--- START ---

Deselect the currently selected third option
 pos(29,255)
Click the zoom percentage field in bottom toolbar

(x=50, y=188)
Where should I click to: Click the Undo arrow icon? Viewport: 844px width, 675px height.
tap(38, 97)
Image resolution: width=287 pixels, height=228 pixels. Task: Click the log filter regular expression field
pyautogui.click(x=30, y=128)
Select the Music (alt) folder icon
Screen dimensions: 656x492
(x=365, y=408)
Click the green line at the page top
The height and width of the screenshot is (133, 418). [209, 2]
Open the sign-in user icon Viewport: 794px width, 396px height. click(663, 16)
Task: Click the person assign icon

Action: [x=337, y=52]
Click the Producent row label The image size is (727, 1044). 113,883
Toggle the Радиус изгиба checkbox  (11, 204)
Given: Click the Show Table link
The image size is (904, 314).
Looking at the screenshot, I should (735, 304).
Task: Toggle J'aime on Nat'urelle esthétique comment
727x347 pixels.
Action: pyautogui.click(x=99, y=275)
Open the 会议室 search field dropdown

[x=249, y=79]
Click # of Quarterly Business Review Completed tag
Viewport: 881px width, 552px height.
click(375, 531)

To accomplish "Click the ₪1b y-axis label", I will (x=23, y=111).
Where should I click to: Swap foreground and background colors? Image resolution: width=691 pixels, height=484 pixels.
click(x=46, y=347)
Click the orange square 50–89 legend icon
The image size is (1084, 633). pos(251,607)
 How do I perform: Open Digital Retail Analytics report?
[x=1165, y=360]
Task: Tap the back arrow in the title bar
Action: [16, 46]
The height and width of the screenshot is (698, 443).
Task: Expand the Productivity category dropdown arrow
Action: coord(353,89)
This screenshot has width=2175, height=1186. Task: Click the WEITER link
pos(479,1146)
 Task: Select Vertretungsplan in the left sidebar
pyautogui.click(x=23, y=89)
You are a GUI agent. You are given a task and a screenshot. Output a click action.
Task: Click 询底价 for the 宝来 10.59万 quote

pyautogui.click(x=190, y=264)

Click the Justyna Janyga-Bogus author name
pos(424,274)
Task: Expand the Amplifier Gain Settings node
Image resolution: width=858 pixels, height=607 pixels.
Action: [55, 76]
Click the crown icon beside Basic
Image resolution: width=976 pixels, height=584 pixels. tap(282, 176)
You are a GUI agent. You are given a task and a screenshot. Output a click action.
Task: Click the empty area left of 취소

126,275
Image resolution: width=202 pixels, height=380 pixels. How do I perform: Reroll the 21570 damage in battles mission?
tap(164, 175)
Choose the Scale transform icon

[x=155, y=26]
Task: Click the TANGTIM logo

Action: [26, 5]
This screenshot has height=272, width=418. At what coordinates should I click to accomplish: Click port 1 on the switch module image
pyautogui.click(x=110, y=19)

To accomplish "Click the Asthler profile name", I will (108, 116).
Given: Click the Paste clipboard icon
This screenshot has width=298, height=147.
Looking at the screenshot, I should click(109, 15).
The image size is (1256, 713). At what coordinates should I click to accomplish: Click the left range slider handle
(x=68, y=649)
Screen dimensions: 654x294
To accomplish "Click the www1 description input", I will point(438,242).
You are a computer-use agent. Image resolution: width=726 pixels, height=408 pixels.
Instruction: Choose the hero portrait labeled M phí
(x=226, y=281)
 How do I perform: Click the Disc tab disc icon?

--- END ---

Exercise instructions :: Go through the material above and copy each line that has the word "will".

Task solution ::
To accomplish "Click the ₪1b y-axis label", I will (x=23, y=111).
To accomplish "Click the Asthler profile name", I will (108, 116).
To accomplish "Click the www1 description input", I will point(438,242).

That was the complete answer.